::: RECORD SET

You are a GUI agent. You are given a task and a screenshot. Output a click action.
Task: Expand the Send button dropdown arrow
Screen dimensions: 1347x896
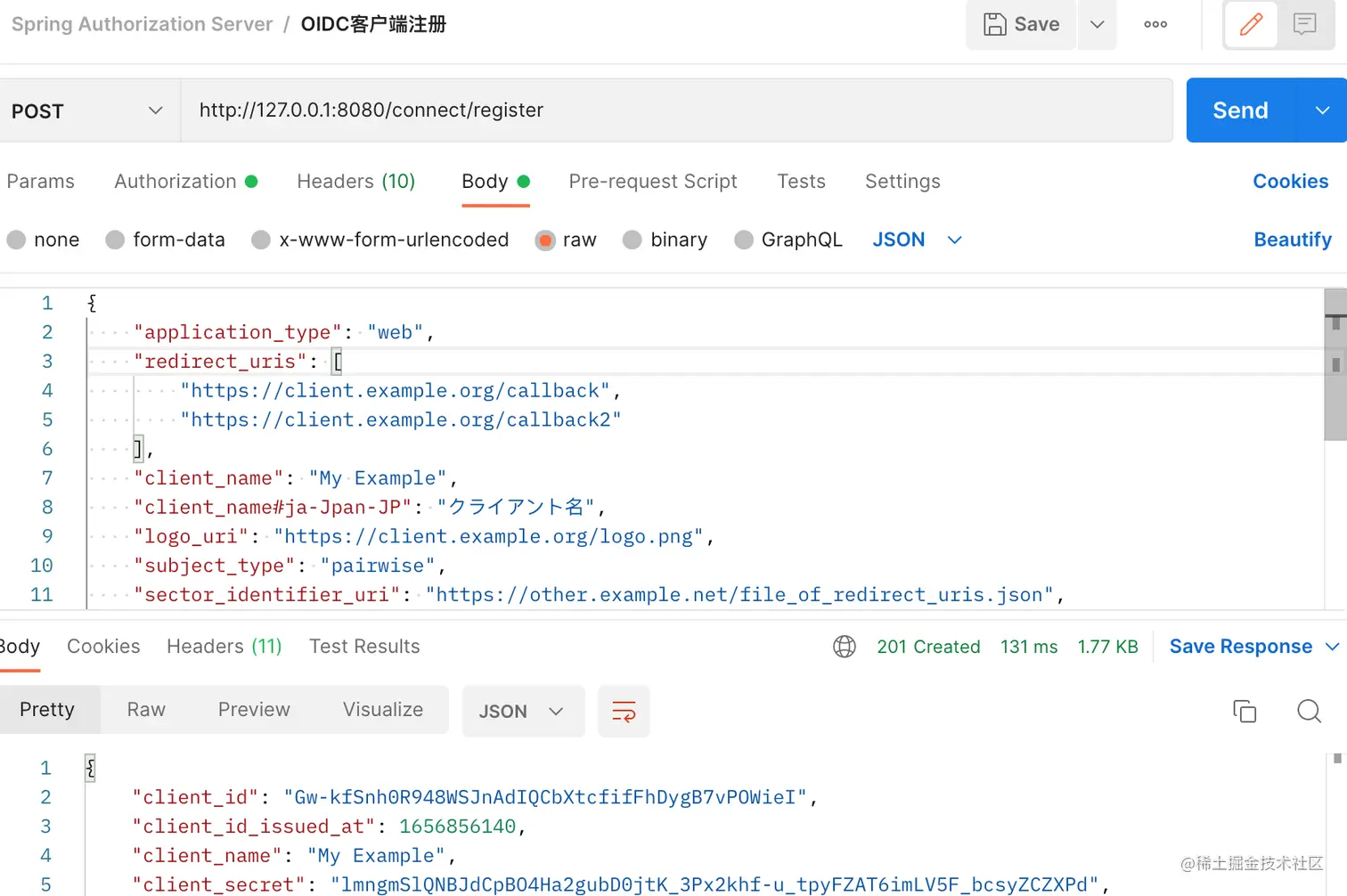coord(1322,110)
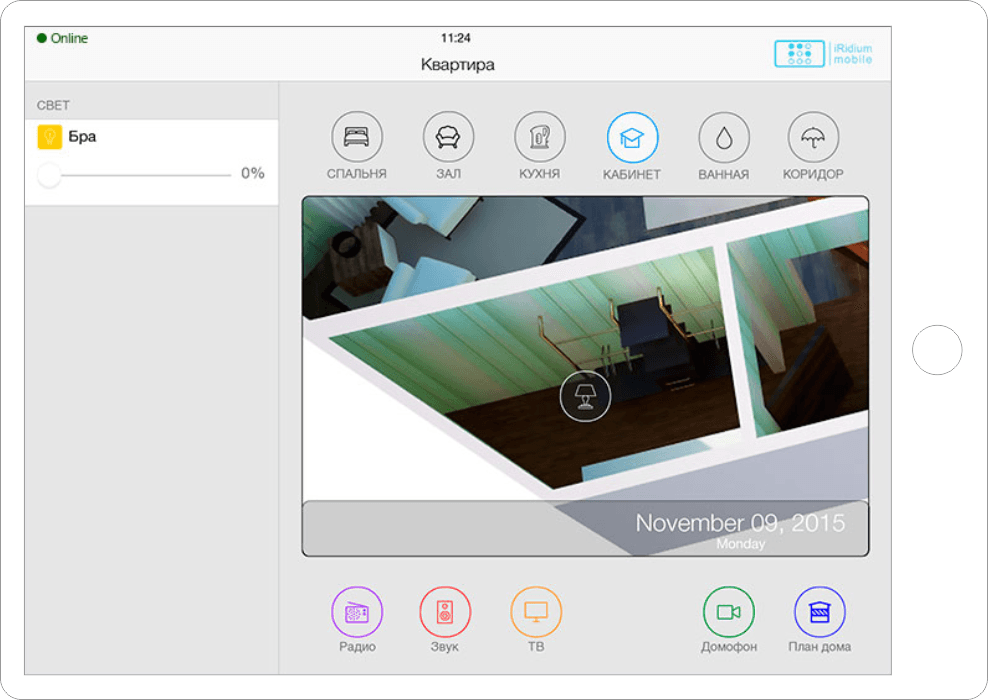Click the November 09, 2015 date banner
This screenshot has height=700, width=988.
(740, 524)
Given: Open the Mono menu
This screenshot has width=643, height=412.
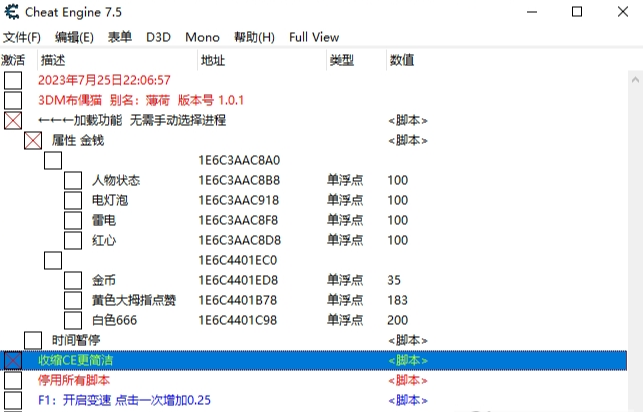Looking at the screenshot, I should [202, 37].
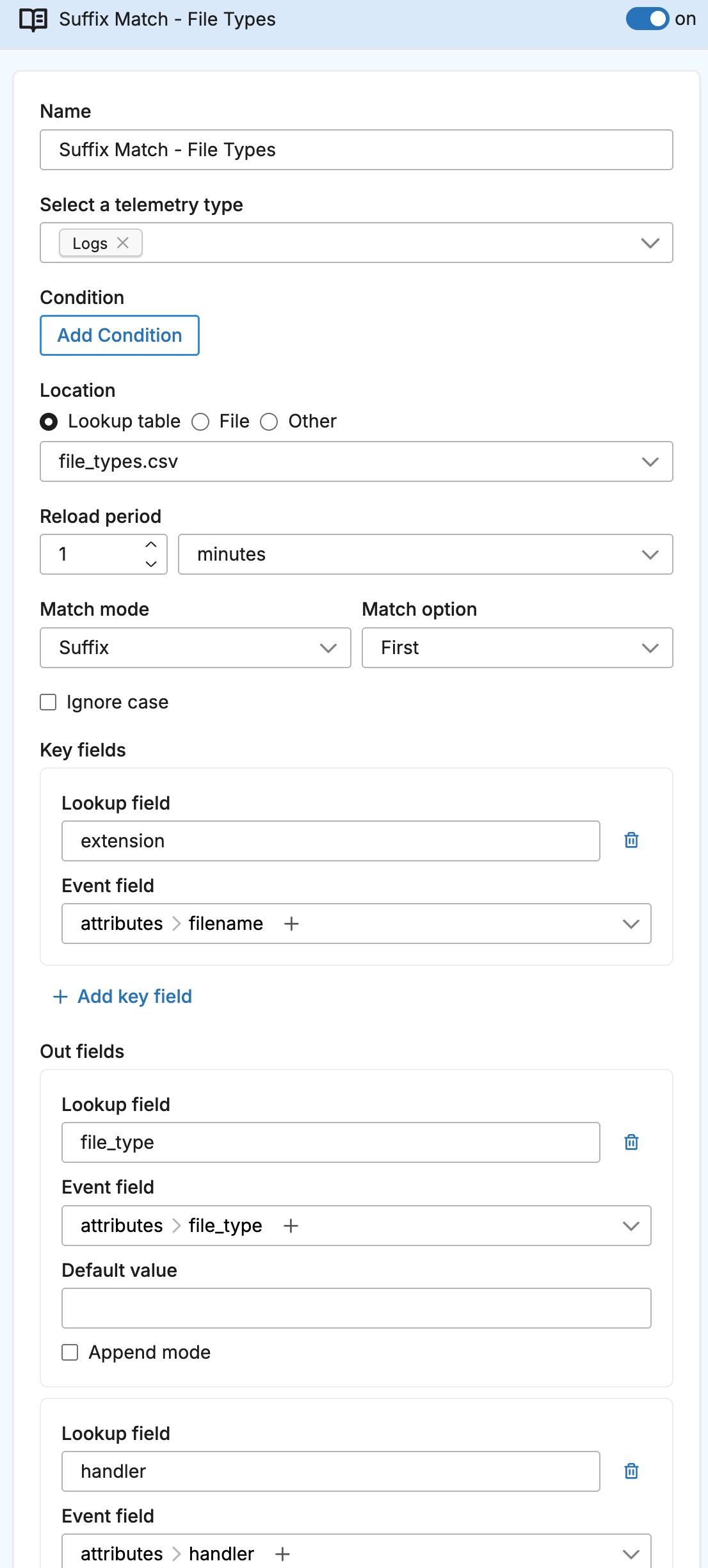Delete the handler out field

(x=631, y=1471)
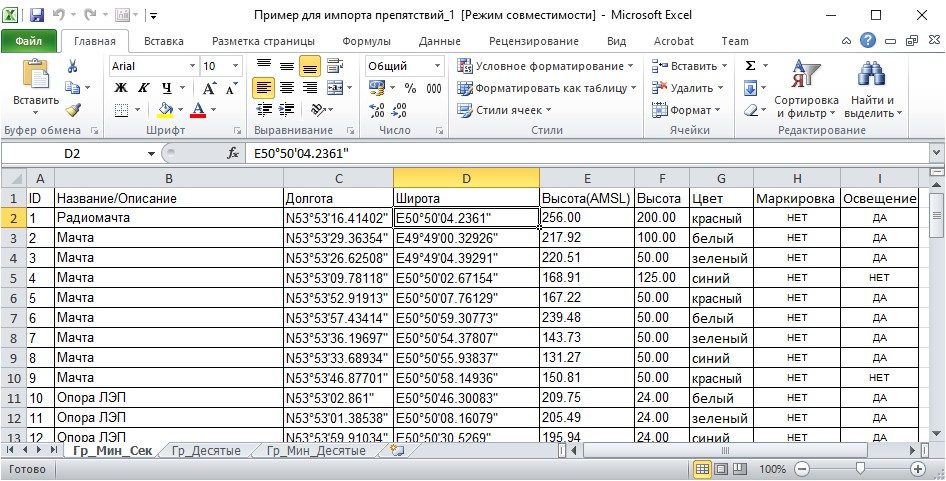The image size is (946, 481).
Task: Open the Общий number format dropdown
Action: coord(435,66)
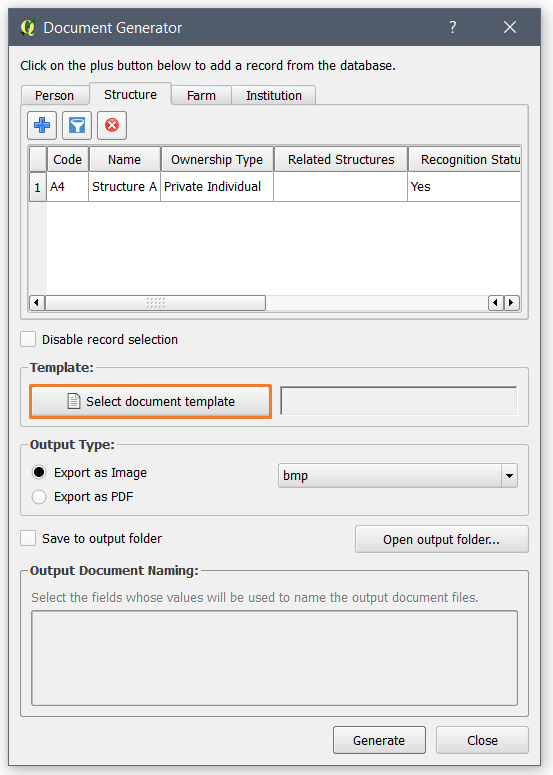Image resolution: width=553 pixels, height=775 pixels.
Task: Switch to the Person tab
Action: [x=55, y=95]
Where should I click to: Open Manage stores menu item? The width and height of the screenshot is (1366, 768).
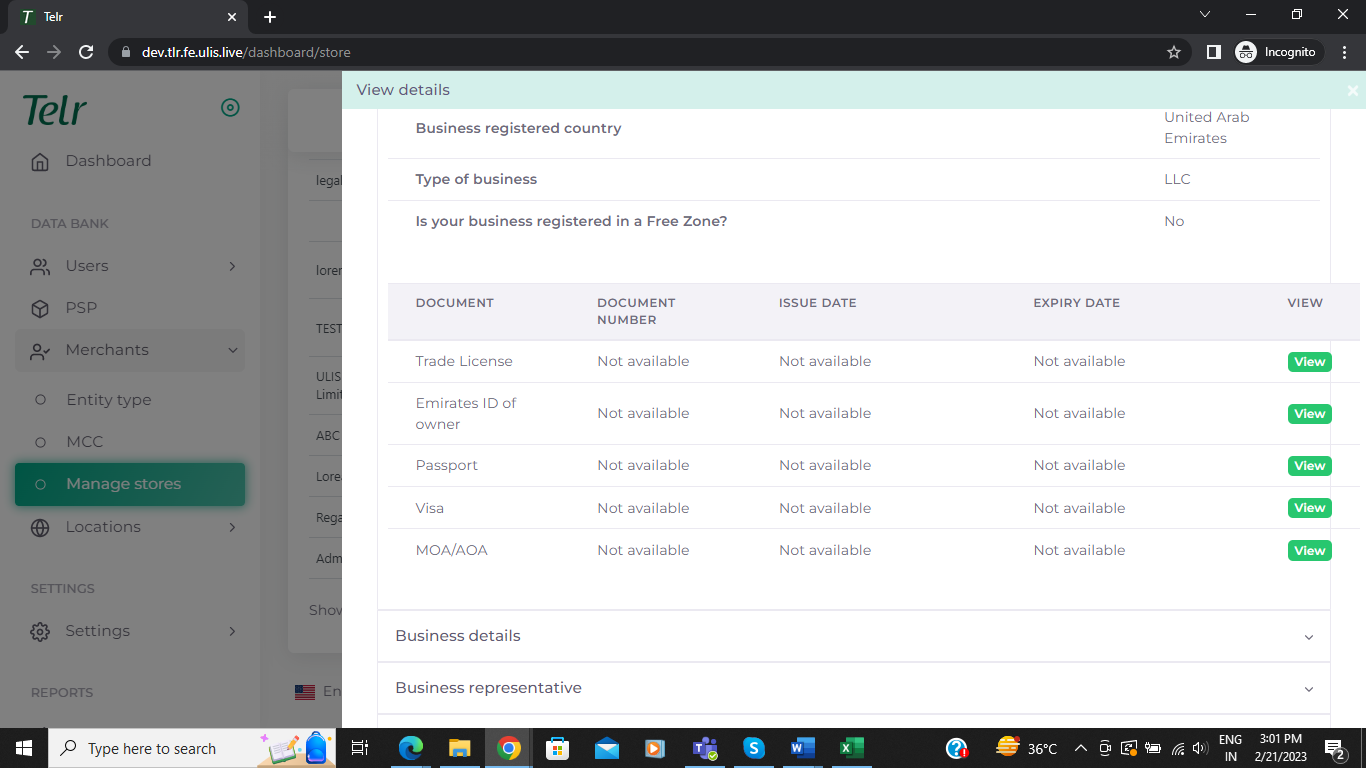point(123,484)
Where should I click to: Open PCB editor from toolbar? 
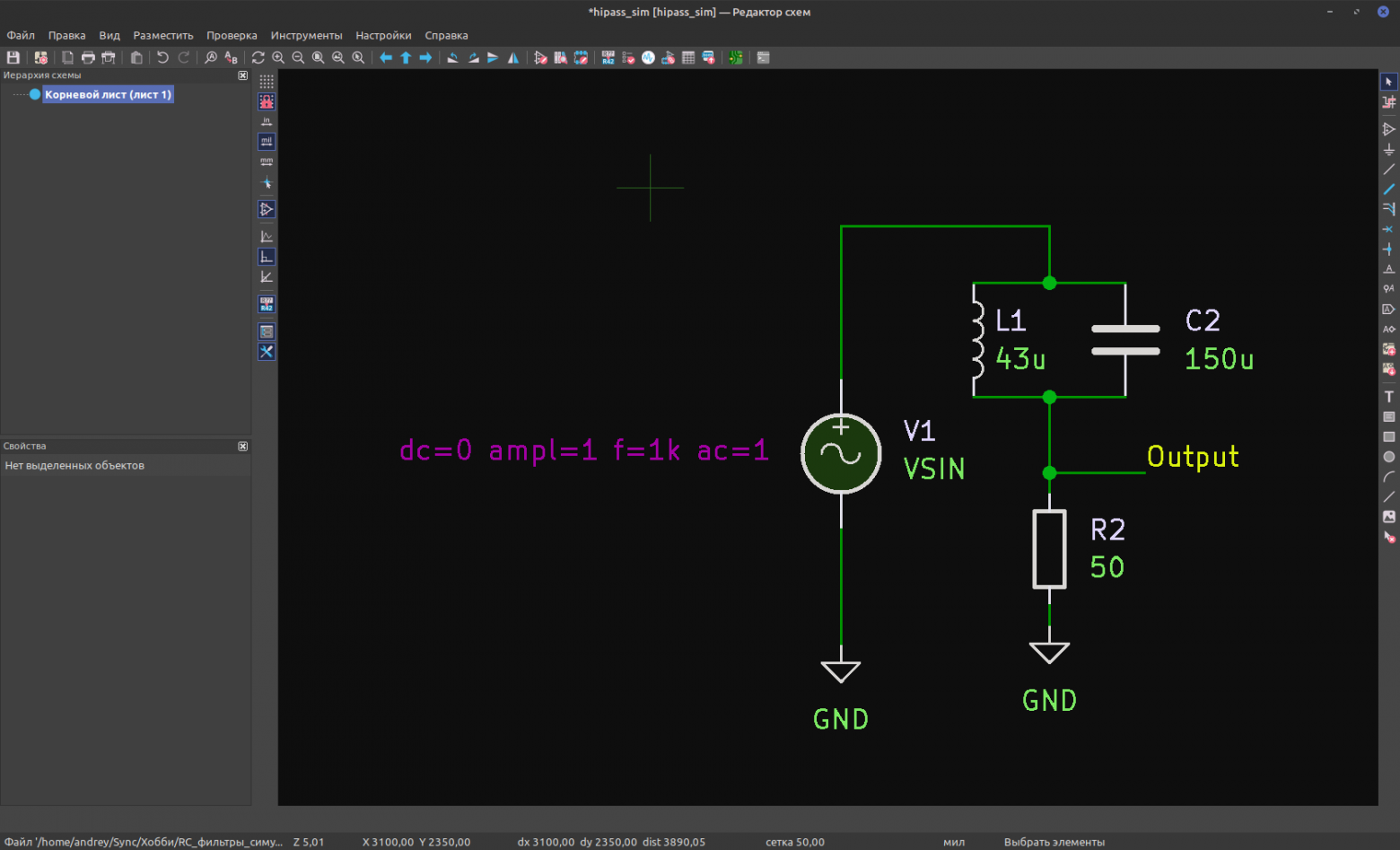735,57
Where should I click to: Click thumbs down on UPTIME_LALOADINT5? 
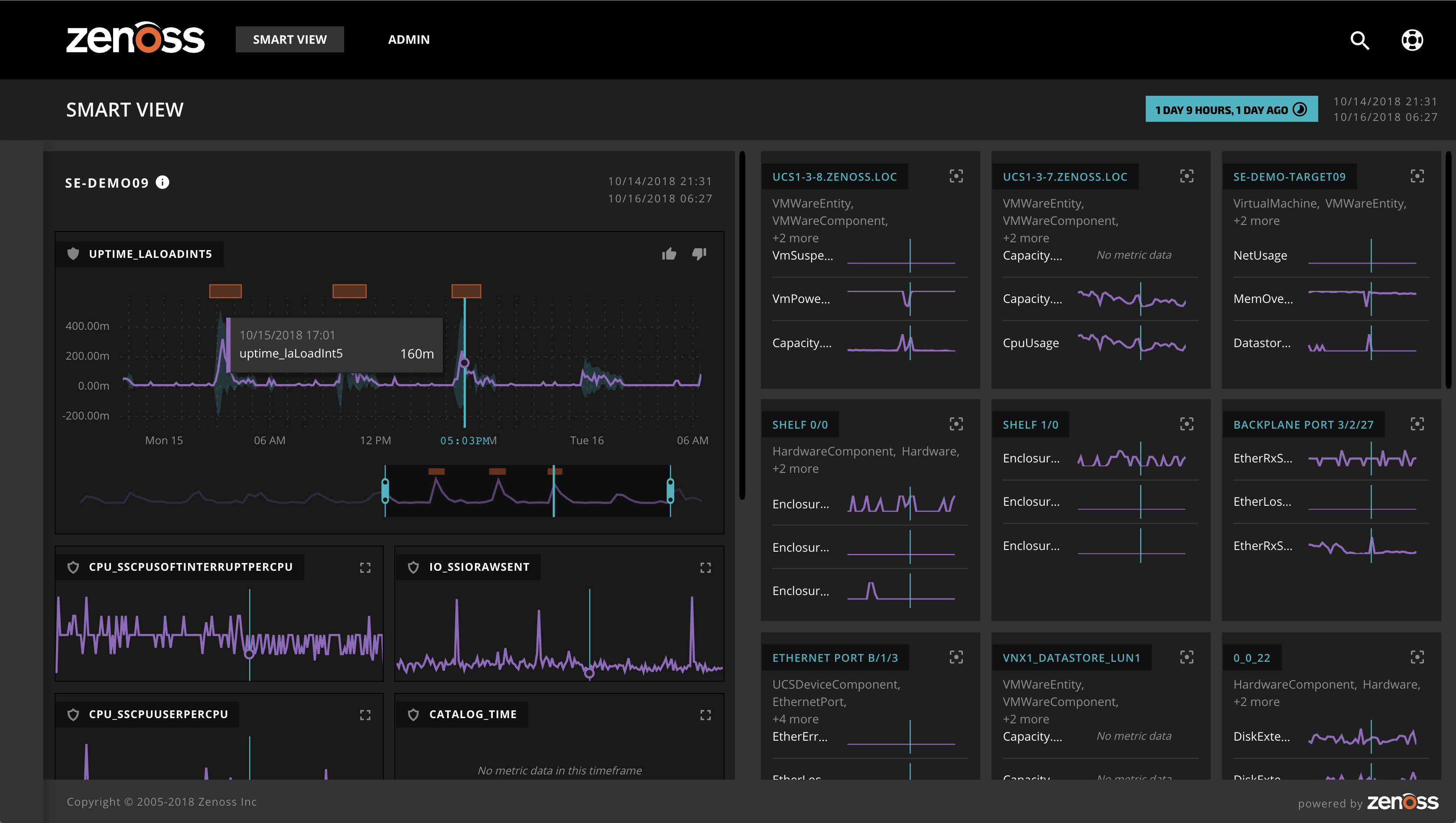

::::::

§ **GIVEN REQUEST**
Copy everything from the line containing "Where should I click to: Open PCB" down to the end of the material, requests included. Multiply each coordinate in the answers by 1.1, round to whole numbers with halves going up, and leave the pictures out.

§ **SOLUTION FOR THIS TASK**
Where should I click to: Open PCB editor from toolbar? 
809,63
Where should I click to: Click thumbs down on UPTIME_LALOADINT5? 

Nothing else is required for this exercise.